Histoire et mémoire, témoignage et document, réalisateur et historien constituent autant de binômes dont les termes sont aujourd’hui encore plus souvent opposés que rapprochés. Dans le cadre de cet article, il s’agira de réfléchir à la manière dont les témoignages participent à l’écriture de l’histoire, ainsi qu’à la façon dont il est possible de faire l’histoire des propos tenus par les témoins. Cela conduira à considérer aussi bien la subversion de l’histoire proposée par des auteurs dits postmodernes, que la subversion de cette subversion par le philosophe Paul Ricœur.
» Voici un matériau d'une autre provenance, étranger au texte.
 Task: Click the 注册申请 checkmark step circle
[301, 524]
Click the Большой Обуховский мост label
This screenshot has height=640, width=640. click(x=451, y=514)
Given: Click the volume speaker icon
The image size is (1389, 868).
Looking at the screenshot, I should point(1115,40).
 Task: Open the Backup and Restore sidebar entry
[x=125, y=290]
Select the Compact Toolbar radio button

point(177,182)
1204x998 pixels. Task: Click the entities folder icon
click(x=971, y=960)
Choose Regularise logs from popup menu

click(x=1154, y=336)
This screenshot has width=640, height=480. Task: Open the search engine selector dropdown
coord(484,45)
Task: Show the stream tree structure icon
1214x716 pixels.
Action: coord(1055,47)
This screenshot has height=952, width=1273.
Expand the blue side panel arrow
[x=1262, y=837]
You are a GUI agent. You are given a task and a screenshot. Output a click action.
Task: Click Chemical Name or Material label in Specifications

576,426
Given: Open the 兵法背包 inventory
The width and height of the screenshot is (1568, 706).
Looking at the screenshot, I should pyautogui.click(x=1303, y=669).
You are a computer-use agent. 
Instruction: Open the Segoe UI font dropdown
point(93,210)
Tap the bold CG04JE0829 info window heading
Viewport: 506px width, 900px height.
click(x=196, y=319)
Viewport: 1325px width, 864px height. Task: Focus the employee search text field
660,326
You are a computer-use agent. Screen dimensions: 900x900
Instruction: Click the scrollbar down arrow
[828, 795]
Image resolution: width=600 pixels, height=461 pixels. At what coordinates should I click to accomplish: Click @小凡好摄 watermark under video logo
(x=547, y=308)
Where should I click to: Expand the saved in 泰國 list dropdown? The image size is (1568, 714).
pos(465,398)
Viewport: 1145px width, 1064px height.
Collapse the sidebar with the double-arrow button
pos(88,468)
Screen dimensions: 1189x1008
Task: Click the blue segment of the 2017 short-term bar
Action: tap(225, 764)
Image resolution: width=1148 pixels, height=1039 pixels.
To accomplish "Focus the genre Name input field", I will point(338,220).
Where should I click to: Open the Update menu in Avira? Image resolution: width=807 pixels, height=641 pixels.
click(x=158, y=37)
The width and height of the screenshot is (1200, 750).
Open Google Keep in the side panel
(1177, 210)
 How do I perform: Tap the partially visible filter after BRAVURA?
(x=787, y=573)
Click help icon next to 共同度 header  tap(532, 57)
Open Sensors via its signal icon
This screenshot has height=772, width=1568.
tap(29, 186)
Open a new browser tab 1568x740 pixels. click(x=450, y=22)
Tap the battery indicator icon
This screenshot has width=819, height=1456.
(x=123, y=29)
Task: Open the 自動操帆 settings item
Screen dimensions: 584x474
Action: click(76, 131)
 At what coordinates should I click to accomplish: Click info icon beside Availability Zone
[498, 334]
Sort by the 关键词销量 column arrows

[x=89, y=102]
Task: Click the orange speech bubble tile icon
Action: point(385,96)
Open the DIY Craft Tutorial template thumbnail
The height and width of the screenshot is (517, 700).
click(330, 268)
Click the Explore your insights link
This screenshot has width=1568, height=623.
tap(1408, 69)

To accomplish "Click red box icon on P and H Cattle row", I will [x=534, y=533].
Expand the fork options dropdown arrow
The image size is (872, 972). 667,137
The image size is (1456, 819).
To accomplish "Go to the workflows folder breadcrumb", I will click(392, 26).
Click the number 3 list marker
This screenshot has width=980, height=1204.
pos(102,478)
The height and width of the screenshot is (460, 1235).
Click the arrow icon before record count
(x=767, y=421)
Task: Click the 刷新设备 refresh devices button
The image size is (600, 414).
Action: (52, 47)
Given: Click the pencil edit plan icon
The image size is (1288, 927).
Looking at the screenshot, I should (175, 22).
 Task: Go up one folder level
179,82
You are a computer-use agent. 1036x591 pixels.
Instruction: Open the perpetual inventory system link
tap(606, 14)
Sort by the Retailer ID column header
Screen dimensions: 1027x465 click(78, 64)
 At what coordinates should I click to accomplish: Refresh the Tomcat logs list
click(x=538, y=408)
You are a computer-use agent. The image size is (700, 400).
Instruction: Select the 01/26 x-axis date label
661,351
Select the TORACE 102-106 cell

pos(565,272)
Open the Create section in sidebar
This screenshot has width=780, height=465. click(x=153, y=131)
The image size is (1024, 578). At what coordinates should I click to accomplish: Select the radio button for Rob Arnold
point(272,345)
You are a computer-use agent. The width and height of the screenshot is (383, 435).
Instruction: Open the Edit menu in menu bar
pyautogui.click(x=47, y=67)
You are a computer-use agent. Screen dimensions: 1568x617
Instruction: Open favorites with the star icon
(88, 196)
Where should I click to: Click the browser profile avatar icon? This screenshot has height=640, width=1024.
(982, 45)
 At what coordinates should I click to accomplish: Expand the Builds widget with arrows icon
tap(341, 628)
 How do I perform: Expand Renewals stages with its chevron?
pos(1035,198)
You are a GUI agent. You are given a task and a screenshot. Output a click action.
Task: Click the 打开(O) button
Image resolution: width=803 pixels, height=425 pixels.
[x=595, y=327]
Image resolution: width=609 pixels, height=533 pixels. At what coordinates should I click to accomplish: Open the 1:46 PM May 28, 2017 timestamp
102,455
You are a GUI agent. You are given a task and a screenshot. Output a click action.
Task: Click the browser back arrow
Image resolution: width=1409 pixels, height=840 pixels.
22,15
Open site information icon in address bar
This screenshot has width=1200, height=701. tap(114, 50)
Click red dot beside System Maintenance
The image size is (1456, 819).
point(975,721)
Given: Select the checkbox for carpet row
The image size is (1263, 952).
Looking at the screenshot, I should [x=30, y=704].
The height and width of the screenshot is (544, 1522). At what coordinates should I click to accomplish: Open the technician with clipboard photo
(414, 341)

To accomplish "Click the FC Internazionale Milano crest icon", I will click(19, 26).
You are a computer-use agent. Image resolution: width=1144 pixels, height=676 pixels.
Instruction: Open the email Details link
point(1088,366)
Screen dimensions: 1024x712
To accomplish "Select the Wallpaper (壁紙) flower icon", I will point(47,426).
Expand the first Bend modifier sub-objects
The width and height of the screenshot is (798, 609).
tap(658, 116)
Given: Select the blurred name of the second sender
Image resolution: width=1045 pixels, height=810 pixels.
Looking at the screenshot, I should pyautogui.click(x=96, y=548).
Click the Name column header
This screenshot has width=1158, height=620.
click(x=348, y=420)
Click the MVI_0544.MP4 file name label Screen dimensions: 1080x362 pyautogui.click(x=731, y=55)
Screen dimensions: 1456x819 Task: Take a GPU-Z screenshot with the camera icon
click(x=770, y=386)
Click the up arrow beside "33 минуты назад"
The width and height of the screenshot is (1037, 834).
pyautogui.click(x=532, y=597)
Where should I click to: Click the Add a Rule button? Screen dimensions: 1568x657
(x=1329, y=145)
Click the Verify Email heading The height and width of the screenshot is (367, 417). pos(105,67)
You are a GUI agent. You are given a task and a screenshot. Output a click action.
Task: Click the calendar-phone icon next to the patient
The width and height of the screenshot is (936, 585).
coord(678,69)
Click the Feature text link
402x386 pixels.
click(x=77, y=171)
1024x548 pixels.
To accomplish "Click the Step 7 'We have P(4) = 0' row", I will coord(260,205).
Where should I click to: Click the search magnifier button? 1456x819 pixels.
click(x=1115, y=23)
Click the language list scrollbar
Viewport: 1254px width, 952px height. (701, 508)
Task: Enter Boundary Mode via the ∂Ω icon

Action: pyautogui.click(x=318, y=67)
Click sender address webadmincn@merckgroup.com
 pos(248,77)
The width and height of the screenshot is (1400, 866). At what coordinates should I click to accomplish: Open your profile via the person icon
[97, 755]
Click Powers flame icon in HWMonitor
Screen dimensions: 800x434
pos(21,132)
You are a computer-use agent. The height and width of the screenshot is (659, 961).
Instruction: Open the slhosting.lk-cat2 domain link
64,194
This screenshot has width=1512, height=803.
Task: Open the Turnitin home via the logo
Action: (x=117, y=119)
Pour résumer, on se demandera : comment l’historien peut-il intégrer le subjectif à son récit sans perdre de vue les attendus de sa discipline ? Et quel rôle l’historien peut-il occuper face au surgissement de la mémoire des acteurs de l’histoire ? Comment leur intégration à une forme filmique par un réalisateur peut-elle être interprétée ? Ces réflexions épistémologiques sont ici adossées à l’étude du cas particulier de l’entretien accordé en 1979 par Michael Podchlebnik – l’un des seuls survivants du
Sonderkommando du camp d’extermination de Chelmno – à Claude Lanzmann pour
Shoah. Pragmatiquement, cet exemple et l’analyse d’autres prises de parole du même survivant en 1945 et en 1961, conduisent à quelques gains d’intelligibilités dans la perspective d’une histoire du singulier prenant en compte la mémoire des individus.